- _Required work_:
1) Could you print the part of the poem about Browning and Shelley from "Percy Bysshe Shelley (1792-1822)" up to and including "Percy Bysshe Shelley..."?
2) In the poem about Browning and Shelley, what is Percy holding in his hand?

Elizabeth Barrett Browning (1806-1861)
Percy Bysshe Shelley (1792-1822)

Elizabeth, hair clasped with a brown-barrette,
Percy, near too her with a sea-shell in his hand.

...quite a combination, Elizabeth Barrett Browning
and Percy Bysshe Shelley...

Two whose love poetry seems somehow very as a combine in-link,
emotions love--

It is almost as though they were as a double rainbow, Shelley the one
who shown only for a short while, as a double rainbow often does; 
their written poems too are like a visit-view of rainbow, ever 
leaving an impression upon the mind and inner-feeling.

As spring clouds shower, and warm with air--chirping birds,
sweet music.

And so too a few tears do ride the horizon of (my) sight,
like warm rain drops on this partly sunny day as afternoon glances
to eventide--

While one pictures in mind, Elizabeth and Bysshe,
Browning and Shelley, woman and man, earth and sun,
moon and stars (much to understand);
'and will we ever understand these two,'
why they were, who they could really be,
why they were here, and of their messages?

- _Available data_:

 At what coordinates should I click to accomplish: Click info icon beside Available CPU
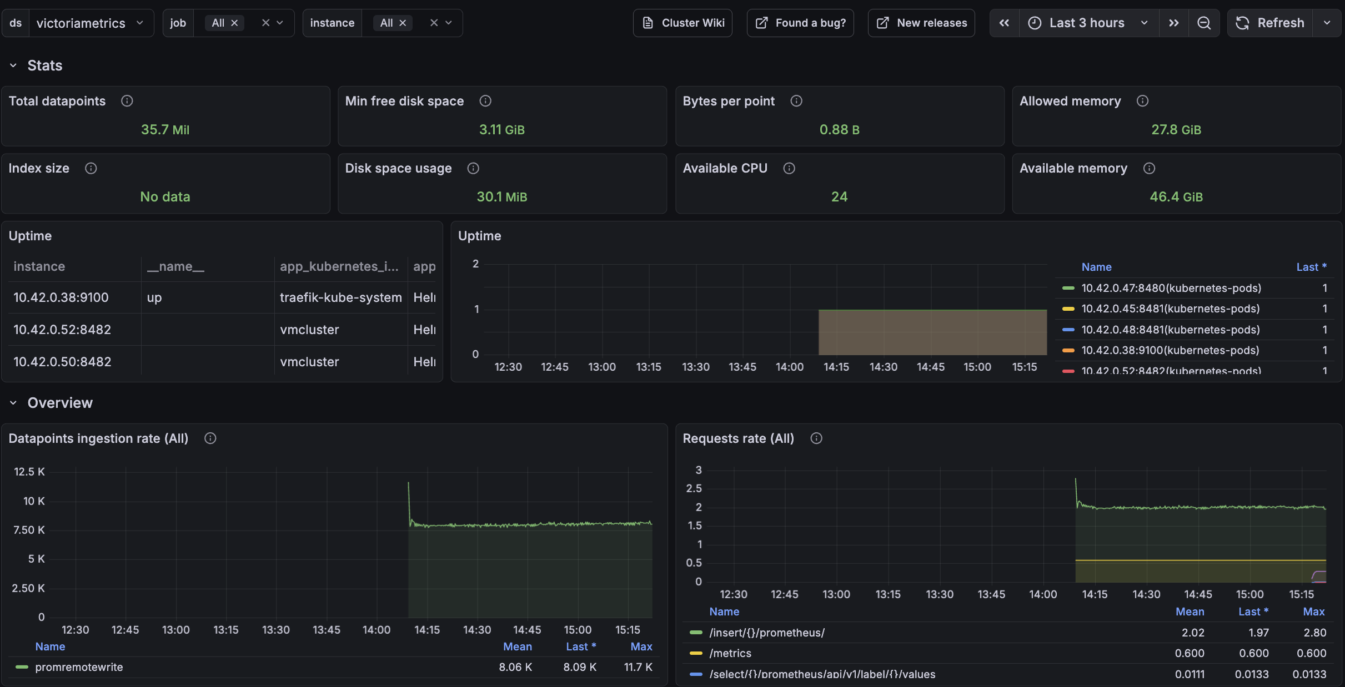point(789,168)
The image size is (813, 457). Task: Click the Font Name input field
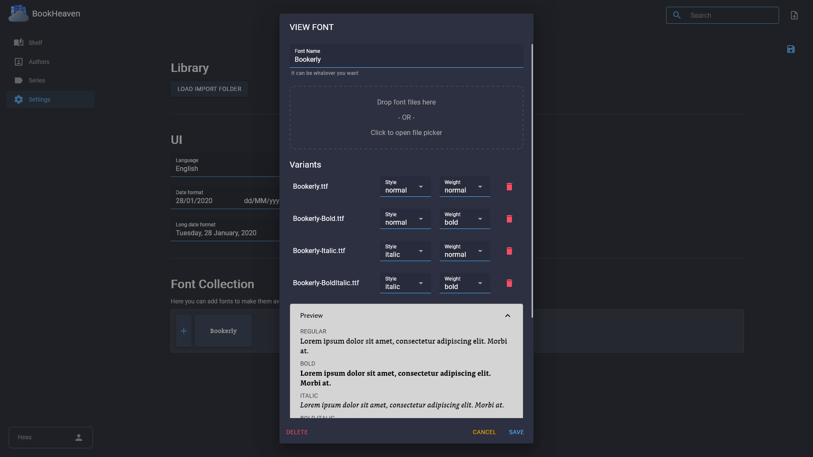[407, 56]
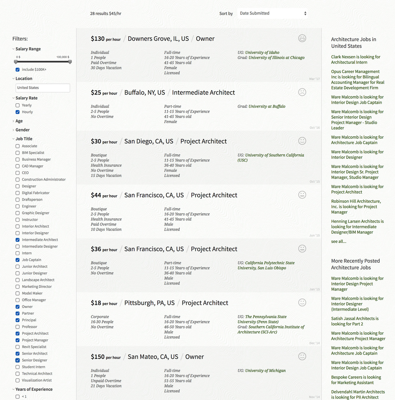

- _Solution set_:
1)
Percy Bysshe Shelley (1792-1822)

Elizabeth, hair clasped with a brown-barrette,
Percy, near too her with a sea-shell in his hand.

...quite a combination, Elizabeth Barrett Browning
and Percy Bysshe Shelley...

2) A sea-shell.